The more fundamental issue with this code is that the Dictionary<K,V> type is not thread safe, so even if you never get an exception, you may still have harmed the internal state of the dictionary. The ConcurrentDictionary<K,V> on the other hand is thread safe, so using it avoids the risk of internal corruption. As we said earlier, just because this type is a thread-safe version of a dictionary, it does not therefore follow that the API will be identical. Also as discussed earlier, the Add method on the Dictionary<K,V> type throws an exception when an attempt is made to add a value with the same key. In a non-multithreaded environment this can be prevented by checking if the key exists before adding. In a multithreaded environment, however, you can’t do that, since each call to the dictionary could be interlaced with another thread making similar calls. For that reason there is no Add method on the ConcurrentDictionary<K,V> only a TryAdd method, which will return false if the add fails due to the key already being present. Listing 5-16 shows an initial refactoring to ConcurrentDictionary<K,V>.

Listing 5-16. Initial Refactor to ConcurrentDictionary

public class ConcurrentDictionaryLazyCsvRepository
{
   private readonly string directory;
   private ConcurrentDictionary<string, List<string[]>> csvFiles;
 
   public ConcurrentDictionaryLazyCsvRepository(string directory)
   {
     this.directory = directory;
     csvFiles = new ConcurrentDictionary<string, List<string[]>>();
   }
 
   public IEnumerable<string> Files {
      get { return new DirectoryInfo(directory).GetFiles().Select(fi => fi.FullName); }
   }
 
   public IEnumerable<T> Map<T>(string dataFile, Func<string[], T> map)
   {
     List<string[]> csvFile;
     if (!csvFiles.TryGetValue(dataFile, out csvFile))
     {
       csvFile = LoadData(dataFile).ToList();
       csvFiles.TryAdd(dataFile, csvFile);
     }
     return csvFile.Skip(1).Select(map);
   }
        . . .
}

This initial refactoring satisfies the issue of thread safety, but masks a bigger issue.

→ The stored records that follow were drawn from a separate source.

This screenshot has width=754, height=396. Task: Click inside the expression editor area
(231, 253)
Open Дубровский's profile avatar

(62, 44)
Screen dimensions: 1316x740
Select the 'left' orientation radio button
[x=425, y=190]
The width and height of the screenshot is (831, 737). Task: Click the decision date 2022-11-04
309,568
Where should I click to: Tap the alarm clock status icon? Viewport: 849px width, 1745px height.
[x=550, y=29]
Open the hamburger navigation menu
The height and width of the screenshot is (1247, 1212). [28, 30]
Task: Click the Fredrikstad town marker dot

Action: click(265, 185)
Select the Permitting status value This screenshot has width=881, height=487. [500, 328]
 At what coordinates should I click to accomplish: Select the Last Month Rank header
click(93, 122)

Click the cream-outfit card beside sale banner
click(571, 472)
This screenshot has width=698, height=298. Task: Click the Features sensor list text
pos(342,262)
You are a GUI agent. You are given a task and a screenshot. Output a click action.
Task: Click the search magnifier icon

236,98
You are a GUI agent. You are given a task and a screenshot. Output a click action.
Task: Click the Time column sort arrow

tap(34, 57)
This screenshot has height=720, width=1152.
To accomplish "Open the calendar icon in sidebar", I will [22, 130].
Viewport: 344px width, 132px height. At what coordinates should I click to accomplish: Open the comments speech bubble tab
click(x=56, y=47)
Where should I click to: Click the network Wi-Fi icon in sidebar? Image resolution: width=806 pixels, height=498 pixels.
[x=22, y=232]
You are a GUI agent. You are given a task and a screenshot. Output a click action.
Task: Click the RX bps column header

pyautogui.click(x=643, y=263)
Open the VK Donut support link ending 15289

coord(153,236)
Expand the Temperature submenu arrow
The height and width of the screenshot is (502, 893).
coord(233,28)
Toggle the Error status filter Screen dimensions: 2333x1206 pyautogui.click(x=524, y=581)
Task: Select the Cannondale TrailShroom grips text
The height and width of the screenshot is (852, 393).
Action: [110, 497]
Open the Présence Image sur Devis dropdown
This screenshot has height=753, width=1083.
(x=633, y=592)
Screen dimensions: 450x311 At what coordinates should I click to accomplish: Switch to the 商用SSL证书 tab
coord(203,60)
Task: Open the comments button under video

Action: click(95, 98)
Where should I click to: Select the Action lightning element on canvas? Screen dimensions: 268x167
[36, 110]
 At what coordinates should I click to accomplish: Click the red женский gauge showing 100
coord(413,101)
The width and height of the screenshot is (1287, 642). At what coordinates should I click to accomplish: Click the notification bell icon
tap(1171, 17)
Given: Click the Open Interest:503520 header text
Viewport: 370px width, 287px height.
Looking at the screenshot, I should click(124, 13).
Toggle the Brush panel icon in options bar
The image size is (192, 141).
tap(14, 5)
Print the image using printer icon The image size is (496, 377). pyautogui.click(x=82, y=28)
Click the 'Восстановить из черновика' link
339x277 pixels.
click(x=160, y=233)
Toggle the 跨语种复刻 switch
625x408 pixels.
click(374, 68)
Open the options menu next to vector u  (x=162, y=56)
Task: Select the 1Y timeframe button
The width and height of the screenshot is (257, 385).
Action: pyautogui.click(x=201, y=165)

While you are only ever adding one dictionary entry per file, there is still the possibility of loading the CSV file many times. If two threads were to request the same unloaded CSV file, both would still load the file, which is clearly not what you want. What you want is for the CSV file to be loaded once only. The problem is that the process of checking if the item is in the dictionary, creating it, and adding it to the dictionary is not atomic. To resolve this you could perhaps use the AddOrGet method on the ConcurrentDictionary. This method takes the key and can either take the object to associate with the supplied key or a function that will create the object. The method returns the value associated with the supplied dictionary key. If a value is already associated with the key, the supplied value is ignored, and the associated value is returned. If the key is not present in the dictionary, the supplied value is inserted into the dictionary, and returned. Listing 5-17 shows a possible refactoring of the Map method. However this is not really much of an improvement, apart from being simpler code. The AddOrGet method on the ConcurrentDictionary will not prevent LoadData being called multiple times for the same key. It just removes the need to make two method calls for TryGetValue and then TryAdd. If only the object you wanted to place into the Dictionary were cheap to create this would not be an issue, as creating it many times would not matter as long as ultimately there is only one copy in the dictionary.

Listing 5-17. GetOrAdd

public IEnumerable<T> Map<T>(string dataFile, Func<string[], T> map)
{
  var csvFile = csvFiles.GetOrAdd(dataFile, df => LoadData(df).ToList());
 
  return csvFile.Skip(1).Select(map);
}

So while GetOrAdd doesn’t solve our problem entirely, it does get you very close. To make it work you need to guarantee that the CSV data is loaded once only. You have already seen how to achieve this in a thread-safe way, Lazy<T>. By creating a Lazy<T> object that will ultimately load the data, you can safely create multiple lazy objects very cheaply, and rely on the fact that only one of them will ever reside in the dictionary. As long as you only ask for the value of the lazy object from a dictionary lookup, you can rely on the behavior of Lazy<T> to ensure you only get one copy of the CSV file loaded. Listing 5-18 shows an implementation utilizing ConcurrentDictionary with Lazy<T>

Listing 5-18. GetOrAdd with Lazy<T>

public class ConcurrentDictionaryLazyCsvRepository
{
  private readonly string directory;
  private ConcurrentDictionary<string, Lazy<List<string[]>>> csvFiles;
 
  public ConcurrentDictionaryLazyCsvRepository(string directory)
  {
    this.directory = directory;
    csvFiles = new ConcurrentDictionary<string, Lazy<List<string[]>>>();
  }
  public IEnumerable<string> Files {
     get { return new DirectoryInfo(directory).GetFiles().Select(fi => fi.FullName); }
  }
  public IEnumerable<T> Map<T>(string dataFile, Func<string[], T> map)
  {
    var csvFile = new Lazy<List<string[]>>(() => LoadData(dataFile).ToList());
    csvFile = csvFiles.GetOrAdd(dataFile, csvFile);
 
    return csvFile.Value.Skip(1).Select(map);
  }

I personally find the combination of ConcurrentDictionary<K,V> and Lazy<T> very useful. Other atomic operations on the ConcurrentDictionary<K,V> include AddOrUpdate and TryUpdate. AddOrUpdate method allows you to supply different values to use in the case that the Dictionary performs an Add or an Update. TryUpdate allows you to supply a comparison value, and if the value in the Dictionary is not the same as the comparison value, the value is not replaced.

Locking Mechanics

Last, it is worth mentioning that the implementation tries to keep contention low when accessing the dictionary. Figure 5-4 shows how ConcurrentDictionary<K,V> holds the key value pairs. It implements a chained hash table, in which each slot represents a set of possible values for a given hash value modulo the number of slots.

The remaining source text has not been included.